Regolith is a layer of loosely packed fragmented particles and prevalent in space. Regolith overlays airless, rocky planets such as the Moon and Mercury. For small bodies, in many cases, asteroids are made of piles of regolith, while comets are loosely packed mixtures of regolith and ice. Recently, these planetary bodies are the main targets of spaceflight explorations not only for science missions but also for resource utilization (using materials in space) and planetary defense (effectively redirecting hazardous objects approaching the Earth). The behavior of regolith, therefore, is a critical, but unsolved, issue that gives clues on the necessary technologies for future spaceflight explorations.
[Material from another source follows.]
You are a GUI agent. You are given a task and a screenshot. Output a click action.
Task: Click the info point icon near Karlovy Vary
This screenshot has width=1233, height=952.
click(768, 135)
Developing engineering and scientific analysis approaches, the author has been studying how regolith behaves in small bodies and on the Moon. For small bodies, the author has used dynamics and finite element model (FEM) approaches to characterize the orbital motion and shape deformation of these bodies. These studies currently play significant roles in giving strong insights into the shape evolution processes of asteroids Ryugu and Bennu, the target asteroids of JAXA/Hayabusa2 and NASA/OSIRIS-REx, respectively. Also, the analysis technique is applied to the asteroid deflection capability assessment on NASA/DART. For the Moon, the author has contributed to a better understanding of how regolith has statistically evolved due to impact cratering processes. Using this experience, he is currently leading research projects to analyze the distribution of water ice in the lunar south pole region to assess the accessibility to sample it.
The talk will provide a summary of the author’s recent research contributions, as well as future projects and collaborations that can expand earlier work to bridge engineering and planetary science. It will also discuss how ongoing spaceflight exploration missions can offer educational and outreach opportunities for students to learn space technologies and sciences.